Problem details: From the article below on the teachers' contract talks, list the legal rights the teachers are said to cling to.

Provided text:
--- START ---

CG Chair Philip K. Howard
The Daily News, June 11, 2001

In the stalemated contract talks between City Hall and the united federation of teachers, the teachers are insisting that they deserve a 20% raise, not only to achieve parity with suburban school districts, but also because they work in frustrating, practically inhumane, conditions.

Almost everything the teachers say is true, but they leave out one detail: they have mainly themselves to blame. They cling to a stranglehold of legal rights in the form of work rules, tenure and court-like hearings for even the smallest disputes.

Until the teachers let go of these suffocating entitlements, schools are doomed to failure.

Mayor Guiliani is holding fast for more accountability. So the UFT now offers to let the Mayor appoint a majority of the Board of Education. But public schools aren't dysfunctional because of people who sit in a boardroom. Accountability starts with the teachers, custodians and others in schools. Break one link in the chain of accountability, and the system collapses. How can we blame a principal who has no authority over teachers?

The fight over accountability usually bogs down in the confusion over the individual rights of the teacher. Just let the teacher have his or her day in court. What's unfair about that? But how does the principal prove who is trying hard and who isn't? Put the students on the stand? Termination hearings are awful, a quagmire of personal attacks. One superintendent observed that "dismissing a tenured teacher is not a process, it's a career." No principal wants to go through it. And almost none do.

--- END ---

Provided data:
--- START ---

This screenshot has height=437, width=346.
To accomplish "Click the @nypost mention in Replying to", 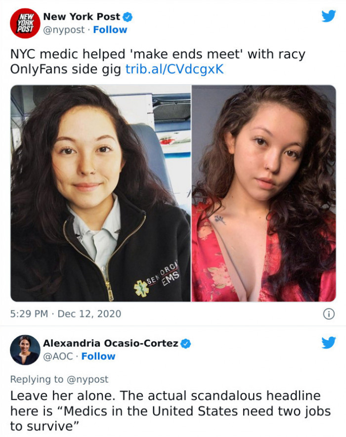I will 87,379.
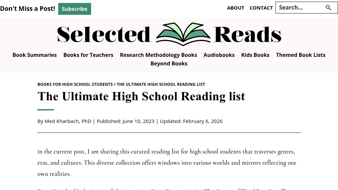Click the Books for High School Students breadcrumb
This screenshot has height=190, width=338.
[x=75, y=84]
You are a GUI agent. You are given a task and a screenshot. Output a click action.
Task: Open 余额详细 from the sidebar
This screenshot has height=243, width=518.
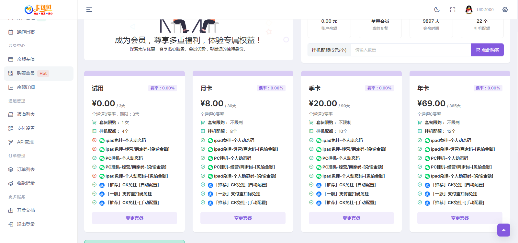tap(26, 87)
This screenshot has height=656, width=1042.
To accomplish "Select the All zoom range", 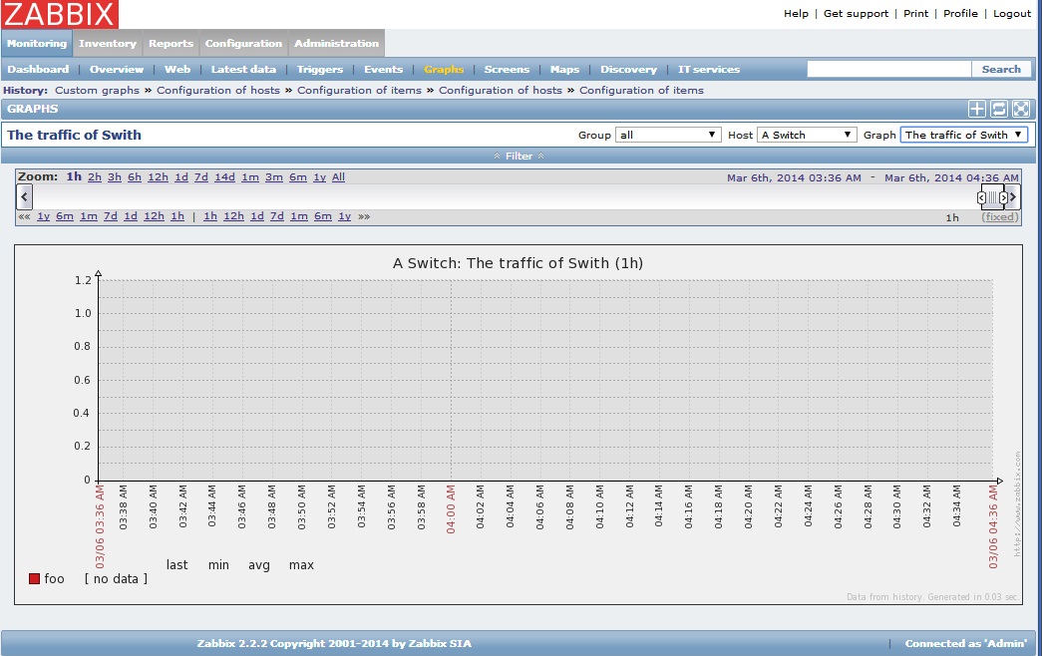I will point(339,176).

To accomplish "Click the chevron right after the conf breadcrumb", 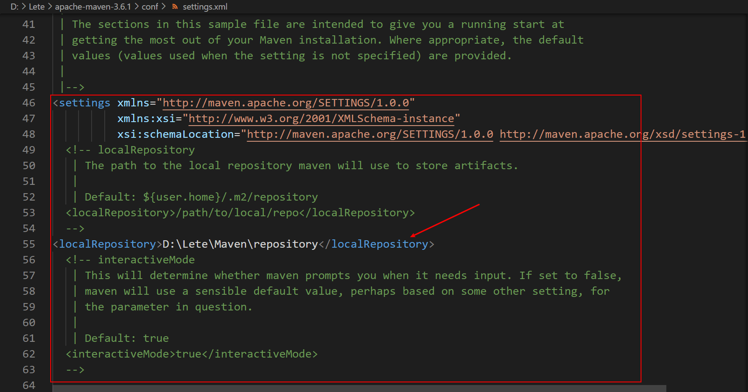I will pos(164,7).
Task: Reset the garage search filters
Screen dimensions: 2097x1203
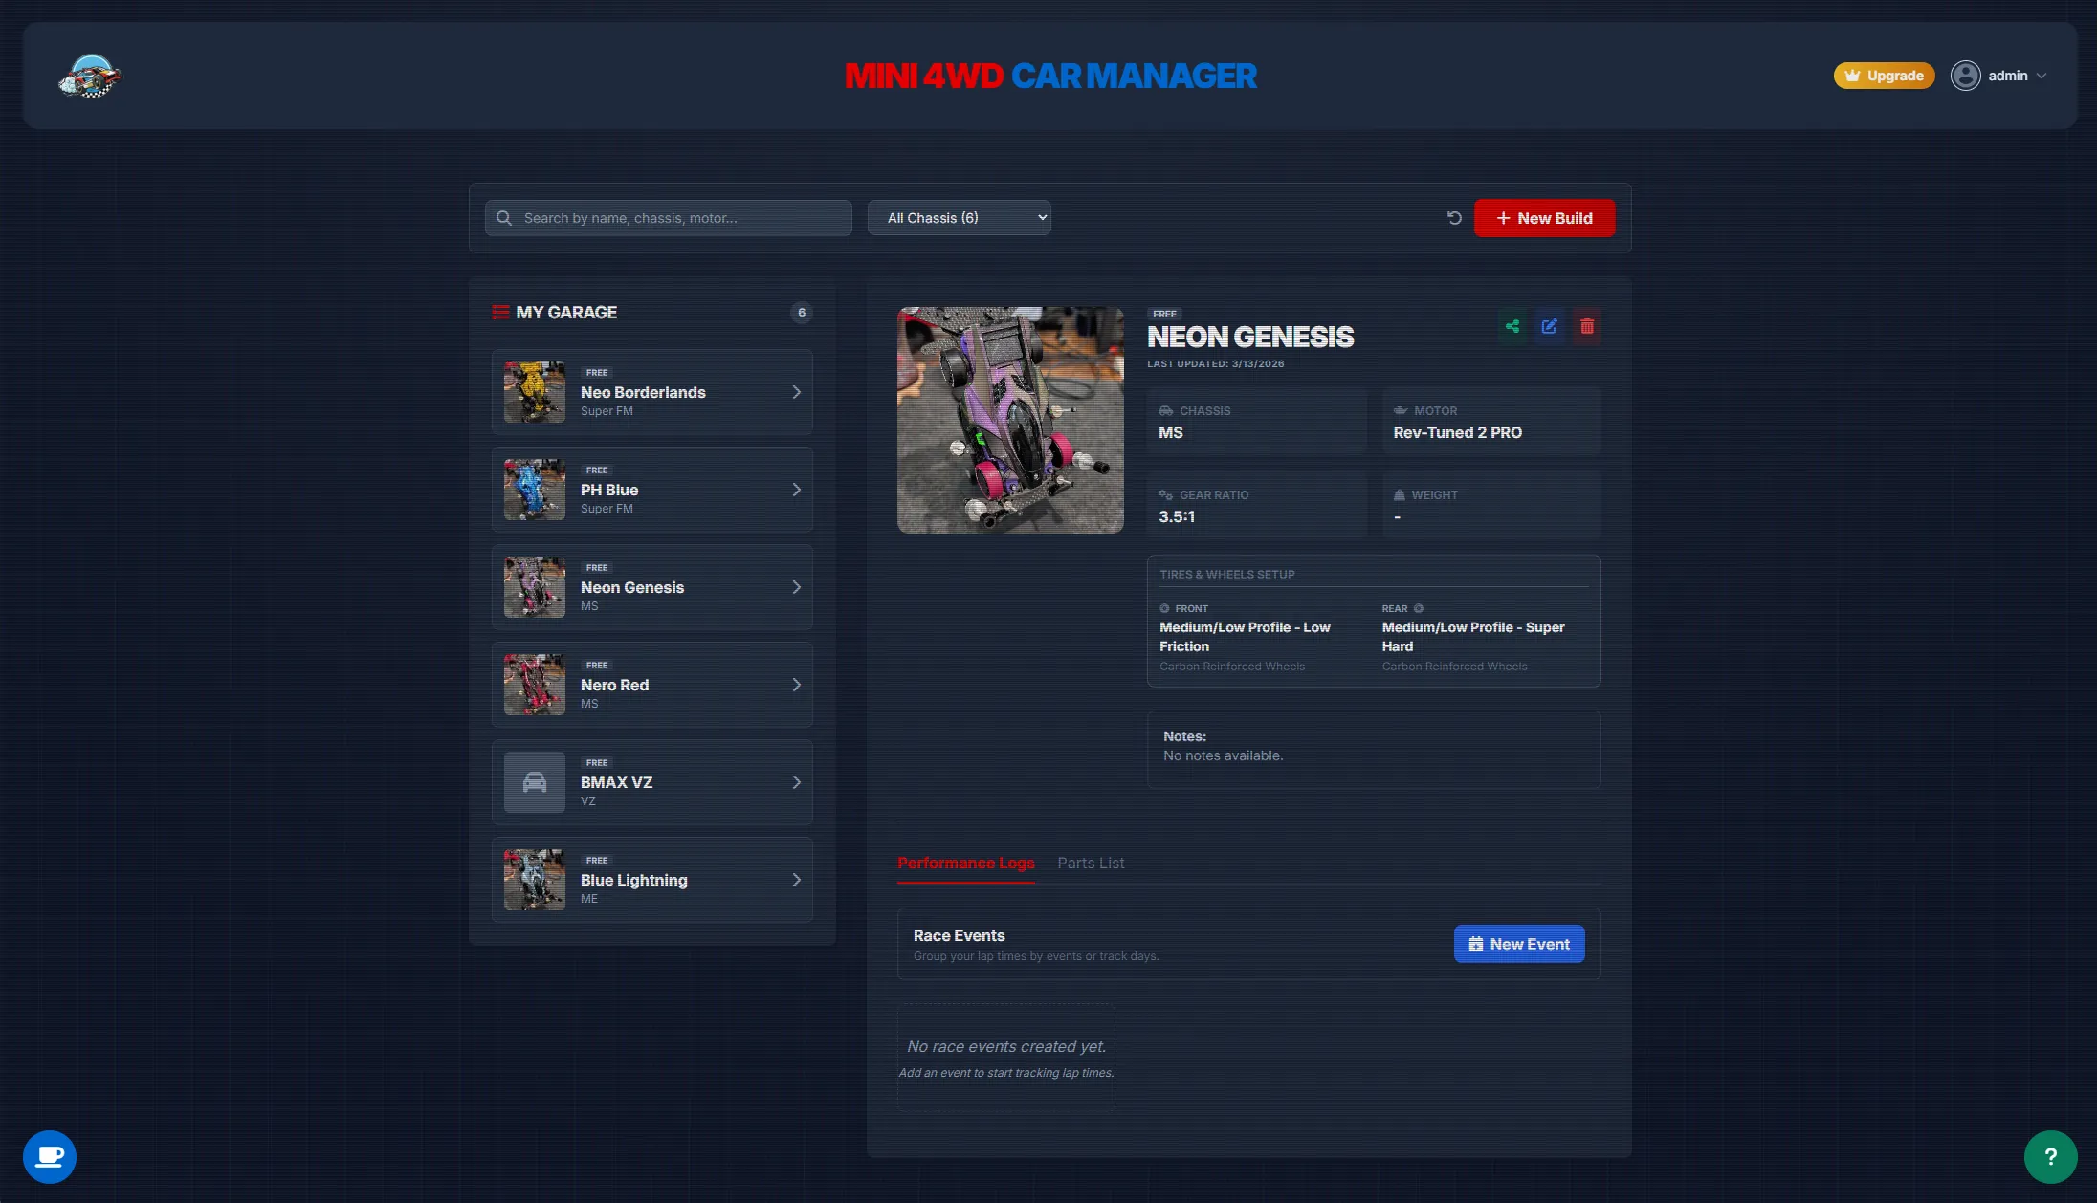Action: coord(1454,218)
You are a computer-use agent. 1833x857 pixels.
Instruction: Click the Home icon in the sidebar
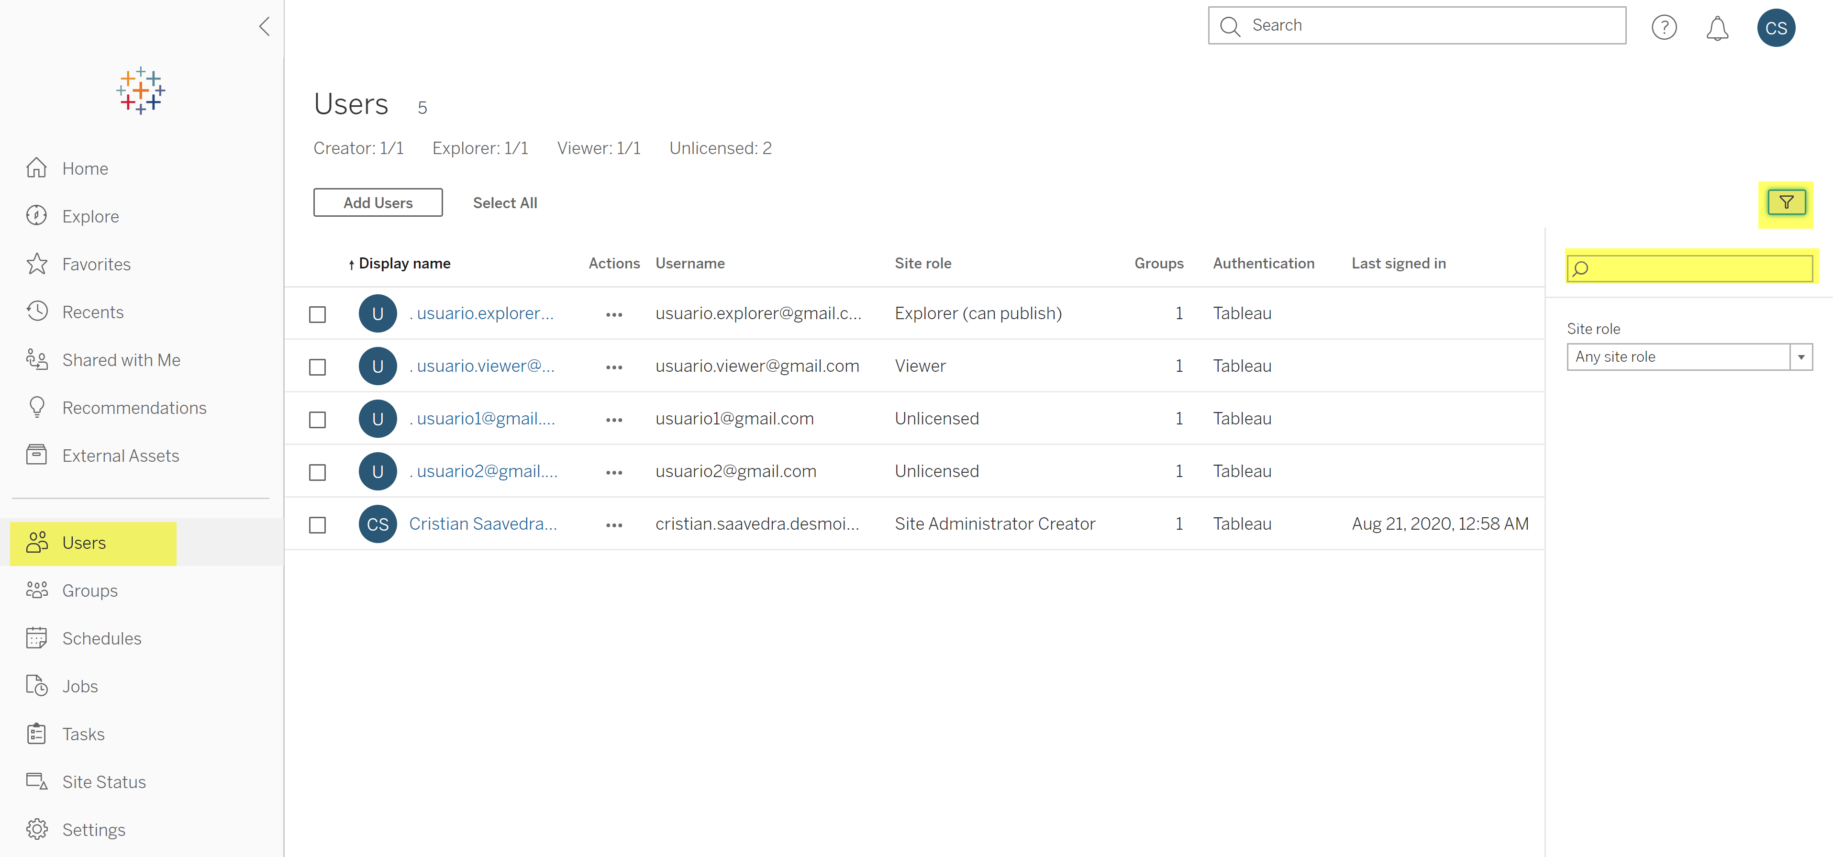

--- END ---

Answer to this exercise:
- Work rules
- Tenure
- Court-like hearings for even the smallest disputes